He hung his jean jacket on the peg, turned, and listened.
“Any idea who it could have been?”
“None. Until this happened I would have thought it impossible.” Dizzy with gratitude for his easy acceptance of my account, I walked over and hugged him. He hadn’t said, “Are you sure you didn’t put it someplace?”
“Thanks,” I whispered against his chest.
“For what?” Then he pressed for more details.
Responding to his loyal matter-of-fact questions, knowing he respected my judgment, helped assuage the guilt I had felt under Margaret’s disapproving looks.
The phone rang. Keith answered.
“Hi, Elizabeth.”
I walked to the pantry, grabbed a box of Hamburger Helper, flashed the label in front of him and mouthed, “okay?” He nodded and as I browned the beef, I listened absently until his tone changed. Then I was all ears. He had been telling her about the theft.
“No, I’m sure she didn’t, Elizabeth. She doesn’t do that kind of thing.”
Abruptly, I turned off the stove, went to the living room, picked up the extension.
“I’m on now too, Elizabeth,” I said.
“Well,
hi
. Dad just told me about your terrible day and I was telling him about this wonderful subliminal tape that improves memory and it’s full of techniques…”
“Elizabeth, a valuable letter was stolen from our courthouse. Got that? Stolen. I did not misplace it.”
Silence on her end. I had never spoken sharply to any of Keith’s children before. I was overdue.
Then she came back with sweet reason. Handling me. Voice low and pleasant. “I just thought, Lottie, with all your work focusing on the past, not requiring a high degree of alertness, it would be easy for you to slip into abstracted ways without realizing it. We’ve all heard the cliché about the absent-minded professor.”
“That’s what it is, Elizabeth. A cliché.”
I hung up, leaving Keith to finish the conversation with his darling daughter. Furiously, I stormed past him and concentrated on the hamburger.

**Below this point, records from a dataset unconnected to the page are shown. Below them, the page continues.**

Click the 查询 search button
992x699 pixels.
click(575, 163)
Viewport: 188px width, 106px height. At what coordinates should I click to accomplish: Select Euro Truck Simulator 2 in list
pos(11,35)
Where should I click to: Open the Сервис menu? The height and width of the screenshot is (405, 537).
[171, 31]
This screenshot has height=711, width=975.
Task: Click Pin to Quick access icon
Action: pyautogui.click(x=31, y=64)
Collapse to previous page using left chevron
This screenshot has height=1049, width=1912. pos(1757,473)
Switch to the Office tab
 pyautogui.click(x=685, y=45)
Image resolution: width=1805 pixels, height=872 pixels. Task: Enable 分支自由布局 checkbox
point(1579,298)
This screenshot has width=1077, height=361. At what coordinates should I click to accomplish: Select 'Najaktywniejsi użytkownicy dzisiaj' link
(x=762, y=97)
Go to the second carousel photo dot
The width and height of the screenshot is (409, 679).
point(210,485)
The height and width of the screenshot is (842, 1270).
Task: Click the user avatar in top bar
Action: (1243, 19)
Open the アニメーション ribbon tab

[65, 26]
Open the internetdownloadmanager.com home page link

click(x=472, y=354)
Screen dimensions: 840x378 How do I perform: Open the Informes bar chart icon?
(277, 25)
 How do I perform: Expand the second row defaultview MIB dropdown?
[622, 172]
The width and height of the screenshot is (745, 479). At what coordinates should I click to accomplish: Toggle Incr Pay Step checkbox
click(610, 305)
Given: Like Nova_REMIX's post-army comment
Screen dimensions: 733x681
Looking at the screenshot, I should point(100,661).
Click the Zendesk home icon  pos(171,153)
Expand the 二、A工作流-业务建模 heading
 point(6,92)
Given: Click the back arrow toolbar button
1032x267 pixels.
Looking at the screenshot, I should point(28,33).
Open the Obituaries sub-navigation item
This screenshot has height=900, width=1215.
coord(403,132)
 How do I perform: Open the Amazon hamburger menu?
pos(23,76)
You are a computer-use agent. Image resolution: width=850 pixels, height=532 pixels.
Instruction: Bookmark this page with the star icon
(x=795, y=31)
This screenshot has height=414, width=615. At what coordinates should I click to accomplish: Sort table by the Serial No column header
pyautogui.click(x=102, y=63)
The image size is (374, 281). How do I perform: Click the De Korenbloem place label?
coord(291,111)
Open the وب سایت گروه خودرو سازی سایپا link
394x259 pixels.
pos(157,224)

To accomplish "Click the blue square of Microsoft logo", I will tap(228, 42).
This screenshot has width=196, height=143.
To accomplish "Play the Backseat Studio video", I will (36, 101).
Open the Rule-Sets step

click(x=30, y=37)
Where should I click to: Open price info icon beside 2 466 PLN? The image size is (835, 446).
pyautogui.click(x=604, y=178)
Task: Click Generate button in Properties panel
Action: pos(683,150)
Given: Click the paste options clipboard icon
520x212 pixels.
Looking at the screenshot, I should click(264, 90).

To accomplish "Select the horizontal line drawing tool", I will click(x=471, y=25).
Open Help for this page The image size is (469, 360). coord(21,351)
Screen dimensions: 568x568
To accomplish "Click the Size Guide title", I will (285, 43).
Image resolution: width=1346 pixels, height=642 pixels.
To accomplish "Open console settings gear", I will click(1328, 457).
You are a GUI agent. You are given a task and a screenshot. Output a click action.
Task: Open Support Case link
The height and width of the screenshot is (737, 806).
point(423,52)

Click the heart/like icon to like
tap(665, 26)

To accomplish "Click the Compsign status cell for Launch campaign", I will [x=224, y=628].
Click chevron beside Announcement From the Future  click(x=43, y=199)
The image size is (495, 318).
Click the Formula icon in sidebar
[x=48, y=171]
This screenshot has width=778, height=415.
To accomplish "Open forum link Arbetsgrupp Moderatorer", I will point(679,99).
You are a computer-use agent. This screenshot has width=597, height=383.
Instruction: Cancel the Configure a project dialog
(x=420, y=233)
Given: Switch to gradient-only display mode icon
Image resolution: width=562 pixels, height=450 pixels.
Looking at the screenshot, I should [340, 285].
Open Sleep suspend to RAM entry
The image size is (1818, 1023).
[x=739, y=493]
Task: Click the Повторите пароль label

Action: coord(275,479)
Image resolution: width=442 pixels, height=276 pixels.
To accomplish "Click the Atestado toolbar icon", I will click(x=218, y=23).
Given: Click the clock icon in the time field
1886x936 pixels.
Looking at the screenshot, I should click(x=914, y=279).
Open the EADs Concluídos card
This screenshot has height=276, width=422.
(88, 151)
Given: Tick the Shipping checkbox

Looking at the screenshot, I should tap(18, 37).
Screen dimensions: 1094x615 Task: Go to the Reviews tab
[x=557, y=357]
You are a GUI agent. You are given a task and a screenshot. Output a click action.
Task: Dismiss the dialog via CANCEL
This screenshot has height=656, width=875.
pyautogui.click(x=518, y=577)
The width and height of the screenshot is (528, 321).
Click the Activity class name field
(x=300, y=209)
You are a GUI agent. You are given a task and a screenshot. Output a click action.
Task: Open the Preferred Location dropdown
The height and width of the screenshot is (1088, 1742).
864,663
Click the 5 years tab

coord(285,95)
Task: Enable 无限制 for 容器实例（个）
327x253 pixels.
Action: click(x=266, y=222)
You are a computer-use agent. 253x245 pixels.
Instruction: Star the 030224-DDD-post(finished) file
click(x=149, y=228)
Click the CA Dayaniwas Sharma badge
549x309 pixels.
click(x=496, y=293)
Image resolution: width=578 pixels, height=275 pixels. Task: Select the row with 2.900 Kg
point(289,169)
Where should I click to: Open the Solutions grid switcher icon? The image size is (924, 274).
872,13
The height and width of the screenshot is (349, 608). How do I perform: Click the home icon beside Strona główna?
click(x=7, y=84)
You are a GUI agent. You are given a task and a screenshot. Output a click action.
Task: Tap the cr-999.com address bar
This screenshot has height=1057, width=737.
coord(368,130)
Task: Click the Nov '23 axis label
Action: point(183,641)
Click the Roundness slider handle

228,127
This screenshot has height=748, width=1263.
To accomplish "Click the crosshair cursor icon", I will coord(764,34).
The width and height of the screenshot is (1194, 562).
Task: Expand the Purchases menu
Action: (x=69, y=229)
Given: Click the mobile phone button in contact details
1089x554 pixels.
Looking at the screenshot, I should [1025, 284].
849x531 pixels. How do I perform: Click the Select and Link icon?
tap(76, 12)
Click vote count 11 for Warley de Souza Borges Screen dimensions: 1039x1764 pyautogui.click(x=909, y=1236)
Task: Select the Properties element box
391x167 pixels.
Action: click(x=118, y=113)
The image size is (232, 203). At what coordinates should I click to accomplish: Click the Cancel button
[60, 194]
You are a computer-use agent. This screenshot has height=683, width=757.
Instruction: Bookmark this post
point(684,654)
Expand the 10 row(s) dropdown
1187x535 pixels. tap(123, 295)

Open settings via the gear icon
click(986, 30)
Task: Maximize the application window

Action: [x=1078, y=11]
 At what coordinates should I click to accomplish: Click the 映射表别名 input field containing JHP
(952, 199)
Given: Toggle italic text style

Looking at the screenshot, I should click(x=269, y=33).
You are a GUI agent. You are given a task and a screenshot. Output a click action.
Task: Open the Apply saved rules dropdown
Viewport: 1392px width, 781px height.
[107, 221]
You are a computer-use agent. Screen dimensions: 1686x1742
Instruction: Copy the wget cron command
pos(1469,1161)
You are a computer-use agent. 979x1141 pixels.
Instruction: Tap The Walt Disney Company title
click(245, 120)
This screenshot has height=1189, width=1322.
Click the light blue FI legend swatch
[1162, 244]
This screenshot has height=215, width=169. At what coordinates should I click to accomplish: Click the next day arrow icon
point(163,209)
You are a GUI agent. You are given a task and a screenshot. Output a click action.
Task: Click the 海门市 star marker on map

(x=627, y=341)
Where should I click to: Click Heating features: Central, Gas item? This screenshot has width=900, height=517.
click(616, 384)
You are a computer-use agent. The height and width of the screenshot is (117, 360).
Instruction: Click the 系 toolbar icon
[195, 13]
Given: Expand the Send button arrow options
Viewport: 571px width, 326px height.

“Talk to you later, Elizabeth,” said Keith, glancing at me sharply.
I slapped the plates onto the table, nuked some vegetables, and slid a loaf of bread, still in the sack, by Keith’s place.
“Supper’s on,” I said coldly.
“Lottie!”
Angry that he would address me like a parent trying to reprimand a child, I stood with my arms crossed and glared.
“There’s something you two women need to know. I don’t do cat fights.”
“You could have stuck up for me.”
“I did,” he said solemnly. “If you’ll think back to before you got on the phone, I told her you didn’t lose that letter.”
“Why did you bring it up at all?”
“You know it’ll be all over town by tomorrow. And in the paper Thursday, since you reported it to the sheriff. So I thought she should hear it from us. Me. Besides, she had just lost a custody case and was feeling rotten. Inadequate.”
“So knowing I had been knocked flat too was going to make her feel better somehow?”
He looked stricken. “You’re right, I was wrong. I know Elizabeth never misses a chance to give you a hard time. And I give you the credit for not fanning the flames. I hate this kind of thing, but you’re my
wife
, Lottie. I’m going to stick up for you. Unless you’re dead wrong. Don’t you know that by now?”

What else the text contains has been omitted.